# Buying Trailer



## waterfowler22 (Aug 30, 2007)

I'm going to have too buy a trailer soon. Were can I get the best deal on a good trailer.
Thanks


----------



## commander019 (Apr 12, 2007)

Best price I have seen in central MN is in Avon, right next to I-94. I don't recal the name of the place but they had some really good prices.


----------



## hunt4P&amp;Y (Sep 23, 2004)

commander019 said:


> Best price I have seen in central MN is in Avon, right next to I-94. I don't recal the name of the place but they had some really good prices.


Sparks Maybe?

1-888-480-6815


----------



## sod44 (Sep 30, 2008)

dude u only have like a 2 doz dekes y dont u just carry them u lazzy [email protected]


----------



## waterfowler22 (Aug 30, 2007)

I have 3 doz plus blinds plus we need the atv some times.
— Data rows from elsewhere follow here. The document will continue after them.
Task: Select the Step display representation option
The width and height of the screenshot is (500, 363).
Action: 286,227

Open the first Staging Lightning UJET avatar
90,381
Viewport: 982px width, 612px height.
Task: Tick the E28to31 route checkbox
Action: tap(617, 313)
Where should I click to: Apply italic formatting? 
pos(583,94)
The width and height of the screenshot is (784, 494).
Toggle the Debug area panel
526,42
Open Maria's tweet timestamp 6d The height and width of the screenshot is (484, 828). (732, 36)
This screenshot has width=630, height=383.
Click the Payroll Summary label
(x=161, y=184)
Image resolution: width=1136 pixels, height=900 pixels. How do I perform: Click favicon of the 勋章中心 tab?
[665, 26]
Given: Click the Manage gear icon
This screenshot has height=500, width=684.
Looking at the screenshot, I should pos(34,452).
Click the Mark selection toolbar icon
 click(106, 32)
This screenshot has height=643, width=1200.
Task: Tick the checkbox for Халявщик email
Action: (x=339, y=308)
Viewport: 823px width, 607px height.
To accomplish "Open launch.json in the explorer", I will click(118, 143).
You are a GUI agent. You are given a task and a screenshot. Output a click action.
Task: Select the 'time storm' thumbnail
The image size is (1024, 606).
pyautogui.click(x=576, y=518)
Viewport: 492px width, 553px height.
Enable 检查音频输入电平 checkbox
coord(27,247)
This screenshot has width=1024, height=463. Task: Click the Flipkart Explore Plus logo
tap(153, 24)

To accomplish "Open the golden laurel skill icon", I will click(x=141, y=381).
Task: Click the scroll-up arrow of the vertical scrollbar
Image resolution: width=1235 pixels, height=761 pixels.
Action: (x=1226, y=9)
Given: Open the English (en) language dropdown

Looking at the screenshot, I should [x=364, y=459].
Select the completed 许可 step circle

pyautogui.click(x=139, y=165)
Were going to sell are other fullbodies and get like 5 doz dakotas. So im exited for that. Im not going to get it this year. Maybe next year. If we can find a good price.


----------



## NDTerminator (Aug 20, 2003)

Being as it looks like you're from Minn, I can't imagine you couldn't find whatever you need at a decent price in the Twin Cities.

I bought my 5x10 at TSC in Grand Forks and got a good deal...


----------